**Selected text**
● ● ●
# BLACK / SUV insurance ?



## Uberkidd (Dec 18, 2014)

sup fellows, just curious how does the insurance company quote us on pricing for licensed transportation companies,

do they look at your best drivers (driving records) or they look under your owners driving record when giving us a quote? PLEASE HELP..


----------



## Suberman (Dec 17, 2014)

I am contracted out by several small commercial insurance companies. These companies typically consist of one small building or one small floor with a smattering of employees unlike personal auto insurance companies like Geico or All-State. The personal auto insurance companies have various formulas and, depending on what state you are in, those formulas are regulated by the law. As for commercial auto insurance rates that is the wild wild west. I once worked for the personal auto insurance side and when I crossed over to the commercial side it was literally like a "zoo". Rest assured your commercial auto claim will be handled, one day, and it will get paid...that is...if you can get someone to return your calls.
● ● ●
Records on finding elements on screens:
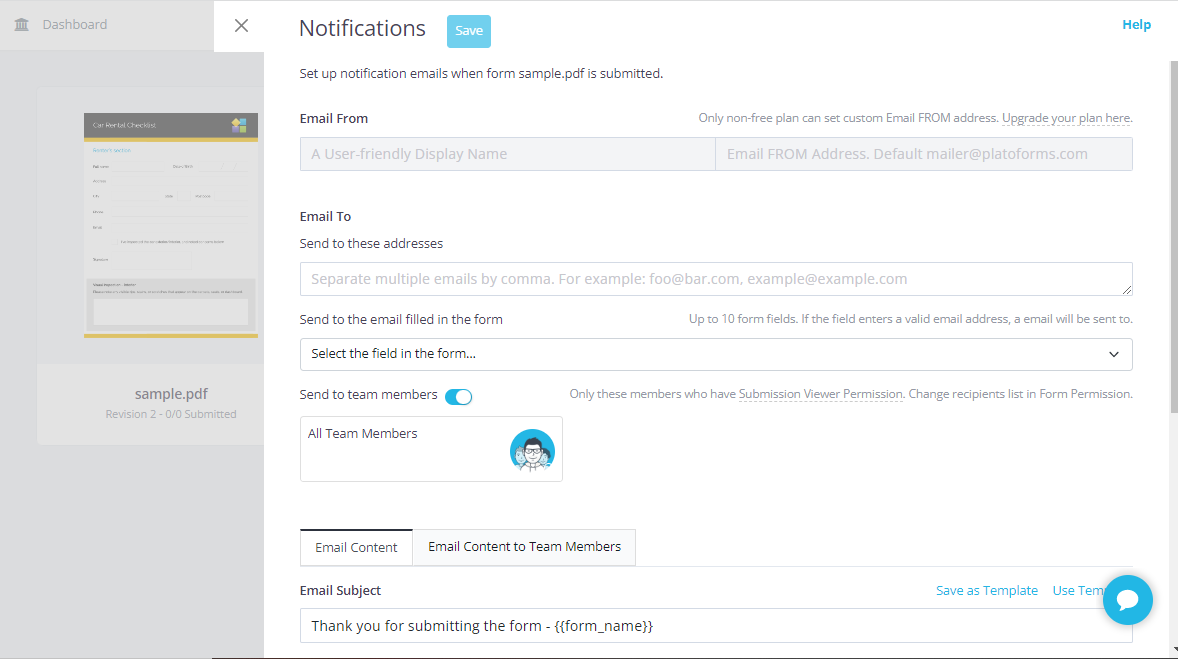Open the Help link
1178x659 pixels.
pos(1136,25)
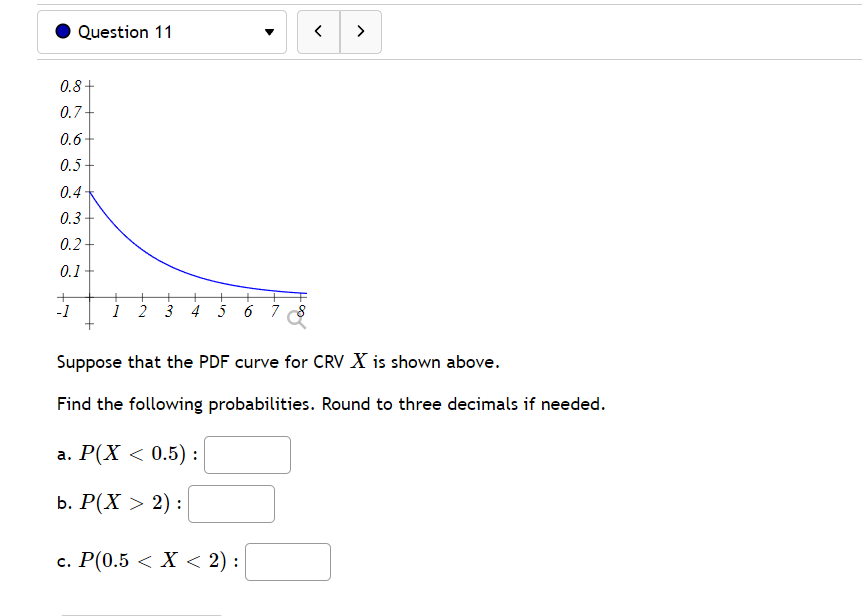Screen dimensions: 862x616
Task: Click the left chevron navigation icon
Action: point(318,31)
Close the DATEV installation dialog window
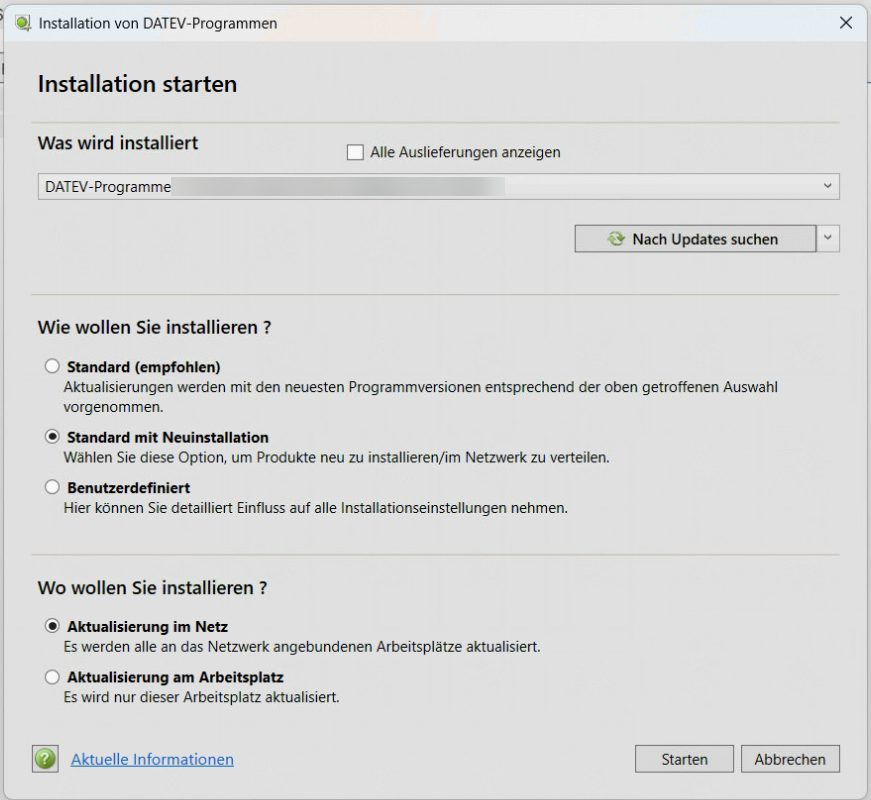Viewport: 871px width, 800px height. [845, 23]
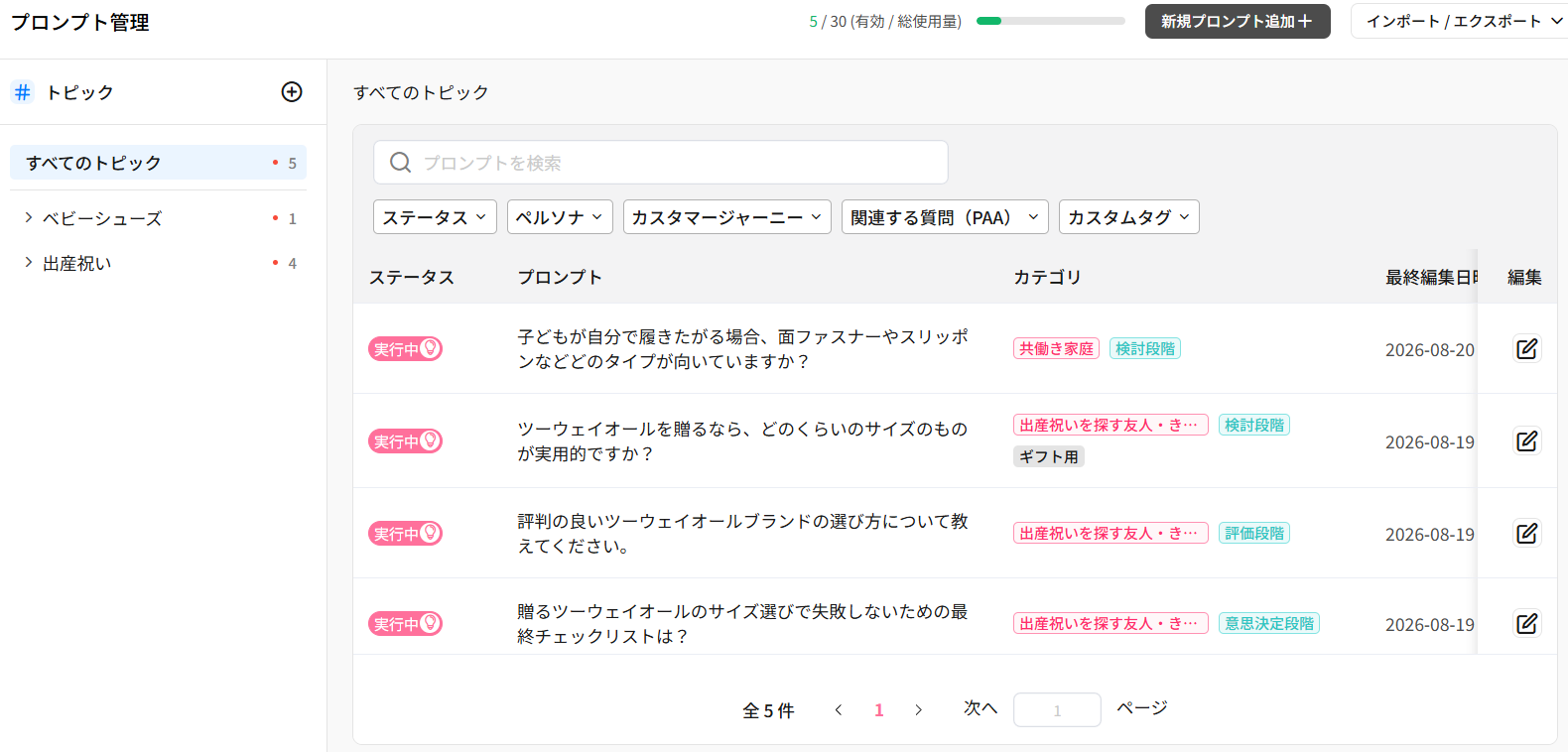Select すべてのトピック in sidebar
Screen dimensions: 1568x752
coord(158,163)
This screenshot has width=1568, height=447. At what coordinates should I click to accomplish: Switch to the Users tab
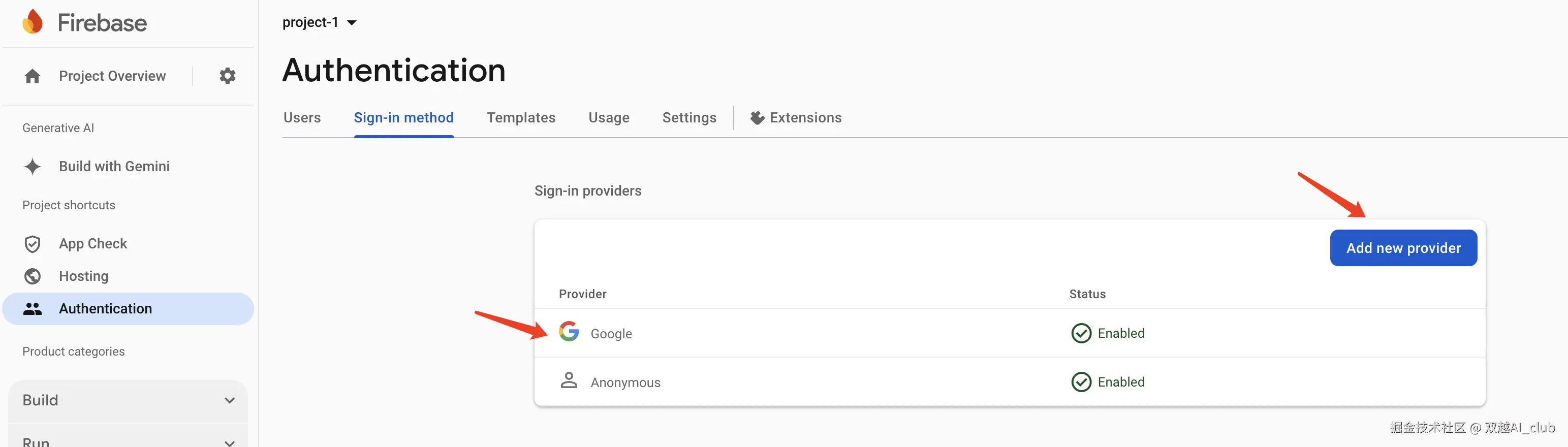(x=302, y=118)
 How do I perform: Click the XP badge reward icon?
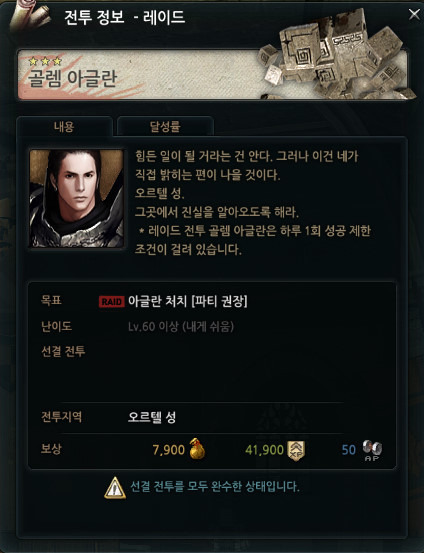click(296, 450)
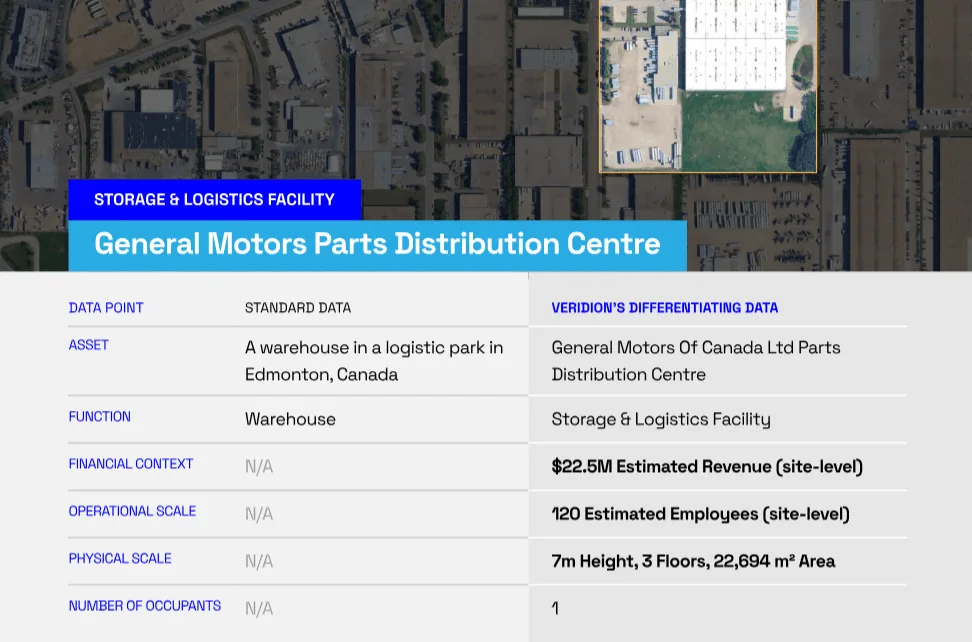Select the Edmonton, Canada warehouse description text
The width and height of the screenshot is (972, 642).
[374, 361]
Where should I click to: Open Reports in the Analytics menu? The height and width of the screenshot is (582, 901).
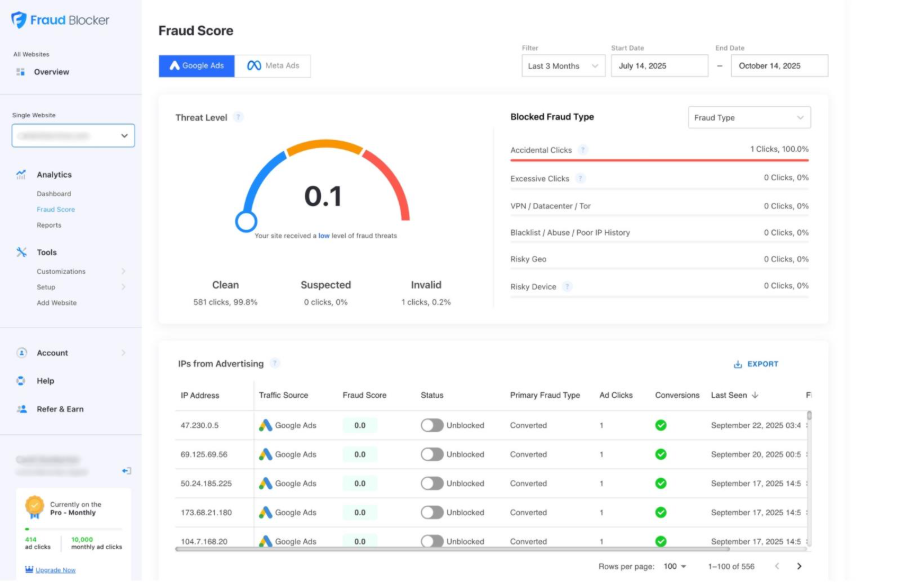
● ● ●
**What this exercise asks**
**a.** From the insurance thread, extract everything from "I am contracted" down to "return your calls.".
**b.** Answer these questions about the insurance thread:
(i) Which two personal auto insurance companies does Suberman name?
(ii) According to Suberman, what regulates the formulas of personal auto insurance companies, depending on the state?
(iii) What word does Suberman put in quotation marks to describe crossing over to the commercial side?
These records were taken from a separate source.

**Responses**
**a.**
I am contracted out by several small commercial insurance companies. These companies typically consist of one small building or one small floor with a smattering of employees unlike personal auto insurance companies like Geico or All-State. The personal auto insurance companies have various formulas and, depending on what state you are in, those formulas are regulated by the law. As for commercial auto insurance rates that is the wild wild west. I once worked for the personal auto insurance side and when I crossed over to the commercial side it was literally like a "zoo". Rest assured your commercial auto claim will be handled, one day, and it will get paid...that is...if you can get someone to return your calls.

**b.**
(i) Geico and All-State
(ii) The law
(iii) "zoo"